How do I stop my puppy (six months) from peeing when she gets excited?
As your question was very brief, we don't know the following:
1. Apartment or house
4. You work
5. Puppy - large or small.
For any of the above, we recommend reverting back to house training. So you need to do:
1. Tons of outdoor trips (praise in a calm voice)
2. Crate near a door (See below for explanation)
3. The key word is *C A L M* when petting, taking it out etc.
Take note: A small dog is harder to house train and needs lots of patience. (Patience is also a key word.)
Remember to always be consistent and persistent when training your puppy.
(Crate Training review from [url="http://www.pets.ca/forum/showthread.php?threadid=60"]question #14)[/url]
The best way to housebreak (or garage break) any dog is with a crate. Very few dogs will make a mess in their crate if it is the right size. The idea is that their crate is equivalent to a wolf's den. They want to keep their special place clean. If the crate is too large and they can mess in one corner and get away to the opposite corner, they may do that. However, most dogs keep their crates clean. Put your dog in his crate whenever you can't supervise him. As soon as you let him out, take him outdoors to do his business and praise him lavishly as soon as he pees or poops. You can even reward him with treats or a toy if you want. You want him to get the idea that outdoors is where he relieves himself. If you want him to always go to the same place, then always take him there on leash so he cannot chose for himself. Never scold him for making a mistake in the house or the garage unless you catch him in the act. Dogs only make connections between actions and their consequences within a few seconds time. That's why rewards have to come so quickly for good behavior.

» Given request A:
Does each statement below agree with the puppy training text? Answer yes or no for each and quote the words from the text that decide it. (i) A small dog is easier to house train than a large one. (ii) The crate should be placed near a door. (iii) Dogs link actions to their consequences within a few minutes.

» Record extracts:
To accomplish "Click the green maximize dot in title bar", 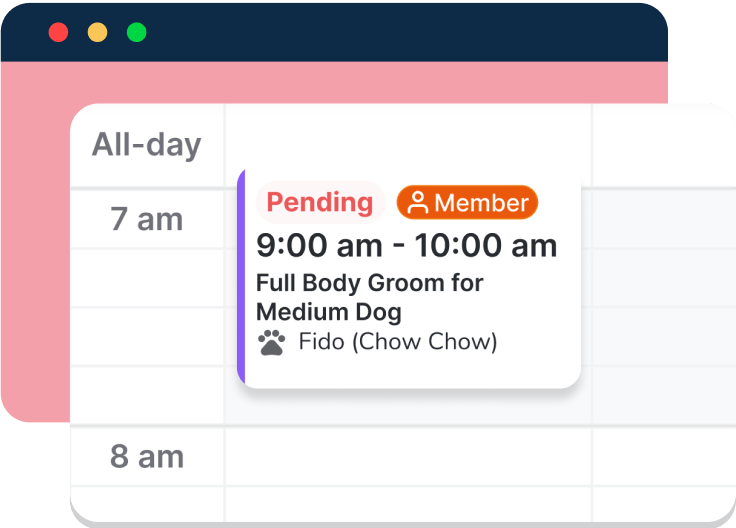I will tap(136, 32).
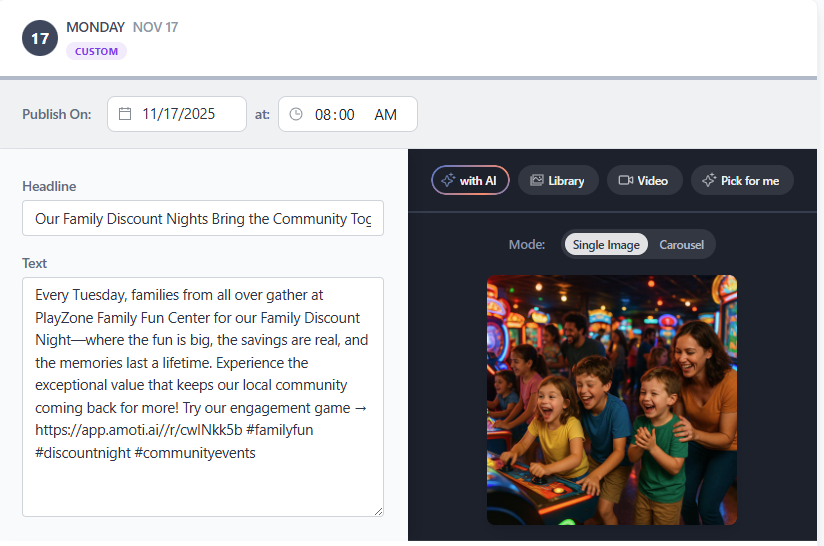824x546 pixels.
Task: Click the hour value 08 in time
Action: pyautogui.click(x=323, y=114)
==
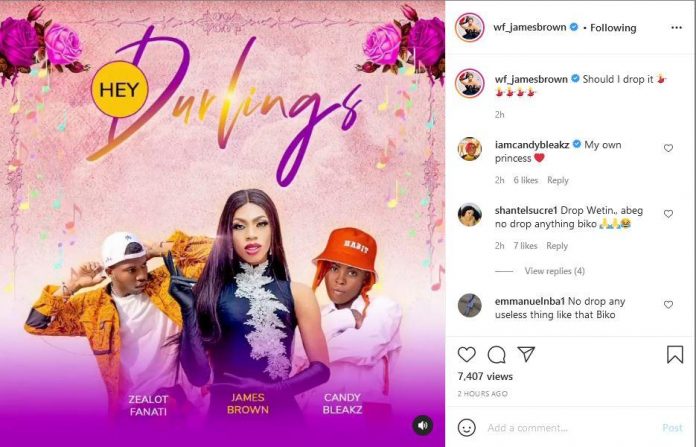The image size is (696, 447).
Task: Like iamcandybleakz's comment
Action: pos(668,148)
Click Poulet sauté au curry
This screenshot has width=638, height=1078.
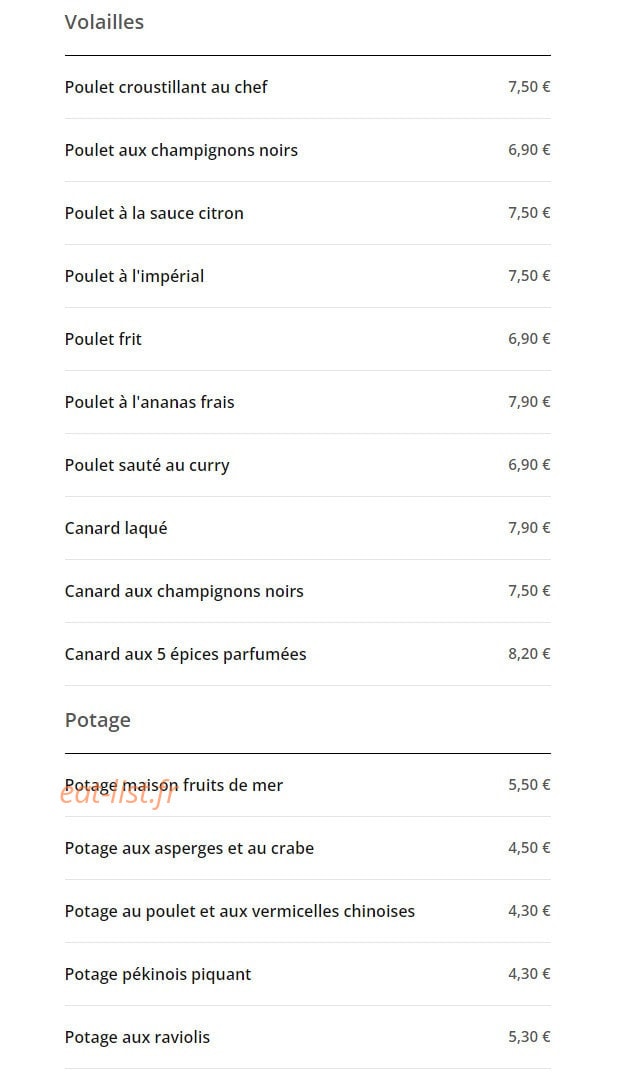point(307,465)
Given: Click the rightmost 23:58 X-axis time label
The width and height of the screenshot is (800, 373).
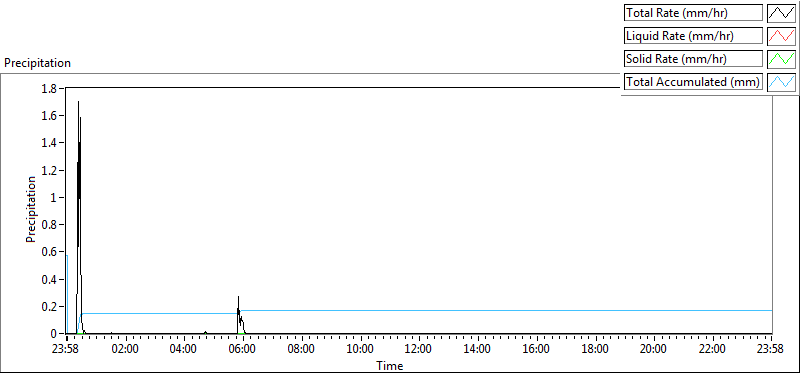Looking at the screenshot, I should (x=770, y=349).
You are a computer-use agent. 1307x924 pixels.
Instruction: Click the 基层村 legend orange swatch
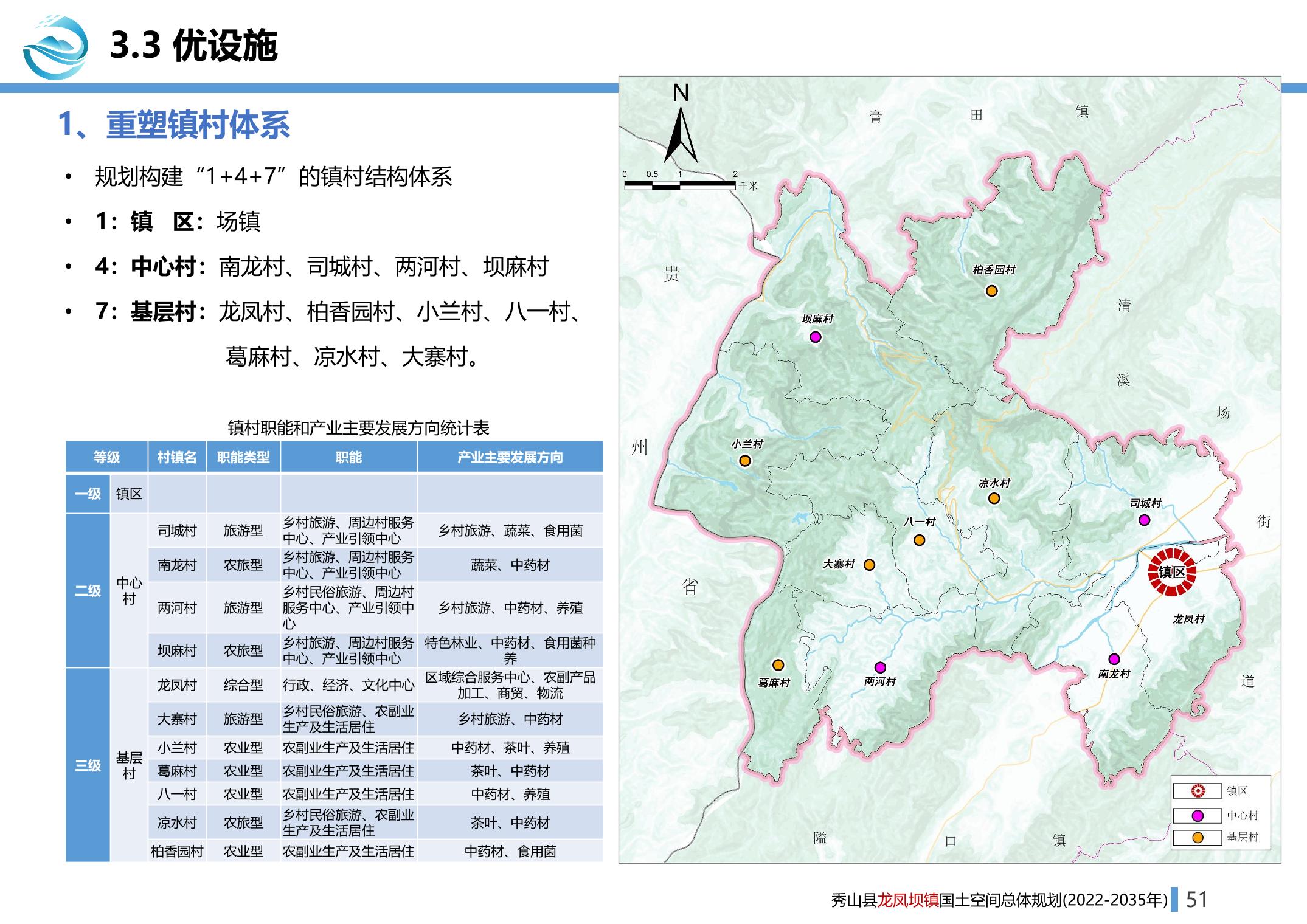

» Given request B:
Which lines of the records contain the string "height"? Copy each of them in full, treating case as significant.

» Final answer A:
(i) No: "A small dog is harder to house train and needs lots of patience."
(ii) Yes: "Crate near a door"
(iii) No: "Dogs only make connections between actions and their consequences within a few seconds time."

» Final answer B:
This screenshot has width=638, height=1078.
The width and height of the screenshot is (800, 373).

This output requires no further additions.